The specified period of hospital stay divides a hospital stay into three periods. Period 1 refers to the length of time equal to the 25th percentile of the average length of stay (ALS) for the specific episode. Period 2 extends from the 25th percentile to the ALS. Period 3 begins after the patient remains in the hospital after the ALS and lasts until a period equal to the ALS plus 2 standard deviations. Under the DPC system, after a patient exits period 3 and leaves the specified period of hospital stay, medical expenses are reimbursed fee-for-service. See figure below.


Source: Kinki Regional Bureau of Health and Welfare, 2010 Payment System Revision Overview


Has episode-based payment resulted in lower costs?

Another goal of the Japanese system of episode-based payment was to drive down costs, but is that goal being achieved? Actually, there is a possibility that health care costs have increased as a result of DPC. While DPC was successful in reducing the average length of hospital stay, an increase in the per-diem rate of inpatient care created an incentive for hospitals to increase the number of inpatients. The introduction of DPC also saw the start of “DPC consulting” services that, in some cases, help facilities manipulate coding, or up-code, in order to yield greater returns per patient.

References

1 Ishii, M.( 2012). DRG/PPS and DPC/PDPS as Prospective Payment Systems. The Japan Medical Association Journal. 55(4): 279–291, Retrieved from https://www.med.or.jp/english/journal/pdf/2012_04/279_291.pdf (accessed on 14-07-2015)
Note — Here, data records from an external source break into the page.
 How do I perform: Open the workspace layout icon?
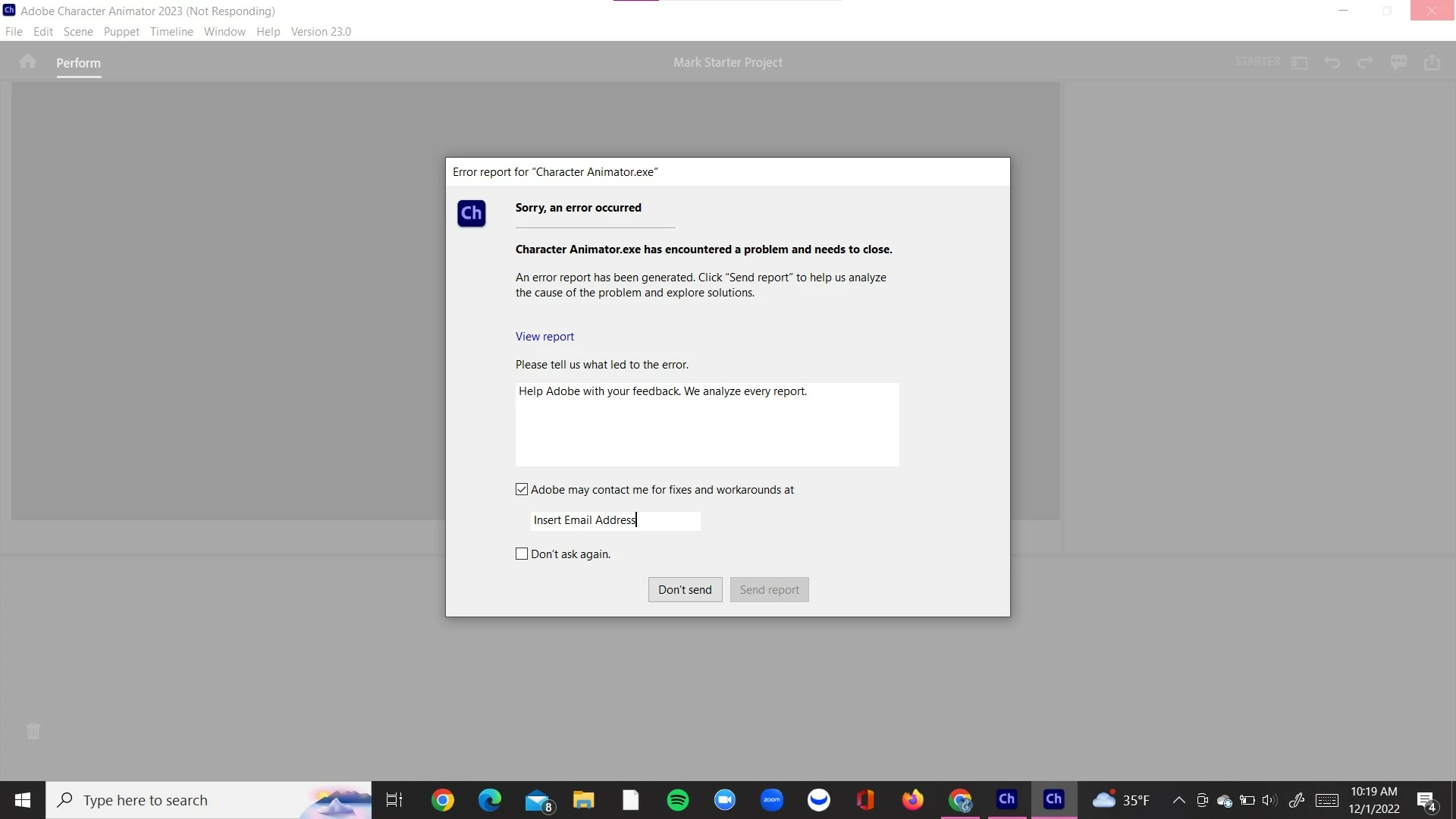(x=1299, y=62)
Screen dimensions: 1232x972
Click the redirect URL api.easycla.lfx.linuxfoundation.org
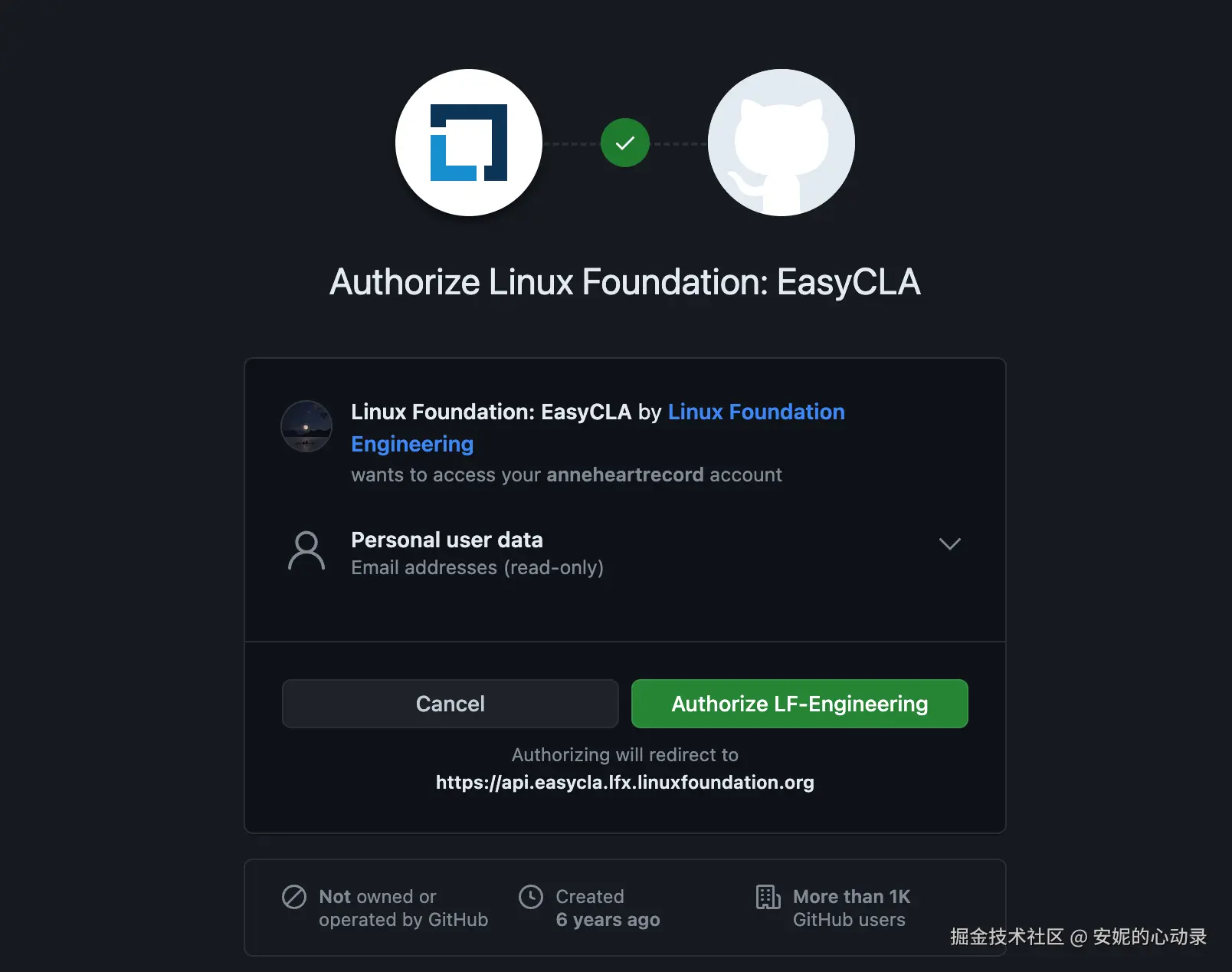[625, 782]
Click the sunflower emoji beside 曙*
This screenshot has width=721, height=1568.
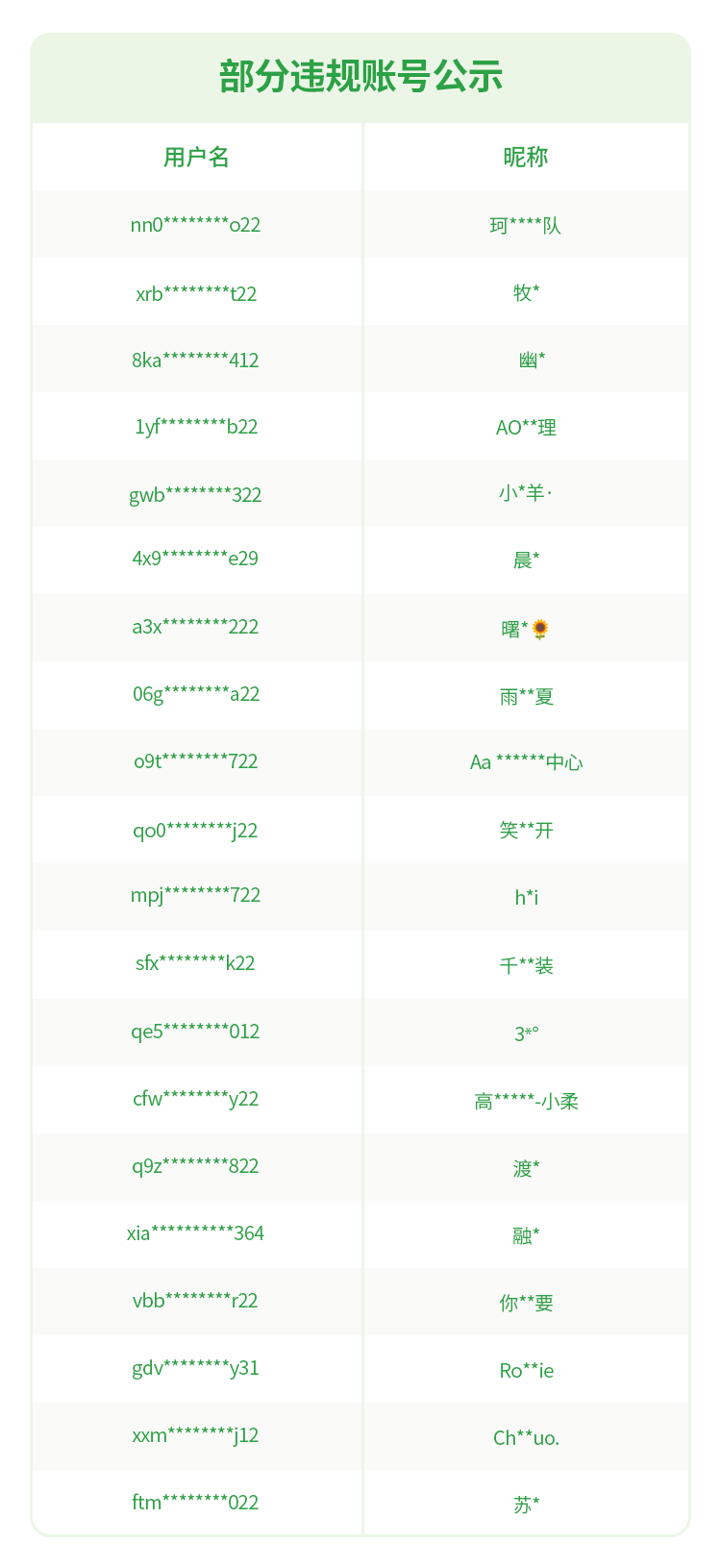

2 Ikegami N. Universal Health Coverage for Inclusive and Sustainable Development. Washington, D.C.: World Bank Group, 2014.

3 Yasunaga,H., Ide, H., Imamura, T., Ohe, K. Impact of the Japanese Diagnosis Procedure Combination-based Payment System on Cardiovascular Medicine-related Costs. International Heart Journal. 2005 Sep; 46(5):855-66.

4 Ishii, M. DRG/PPS and DPC/PDPS as Prospective Payment Systems. Japan Medical Association Journal 55 (4): 279-291, 2012.

5 Kondo, A. and Kawabuchi, K. Evaluation of the introduction of a diagnosis procedure combination system for patient outcome and hospitalisation charges for patients with hip fracture or lung cancer in Japan. Health Policy. 2012 Oct;107(2-3):184-93.